═══ Dataset extract

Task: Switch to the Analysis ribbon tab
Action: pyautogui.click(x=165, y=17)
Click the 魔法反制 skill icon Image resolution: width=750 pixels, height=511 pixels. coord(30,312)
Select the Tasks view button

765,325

══════

**Problem statement**
Go to the line in the listing above that has "Click the 魔法反制" in it. Set down that line and each one after it, exactly.

**Exercise output**
Click the 魔法反制 skill icon Image resolution: width=750 pixels, height=511 pixels. coord(30,312)
Select the Tasks view button

765,325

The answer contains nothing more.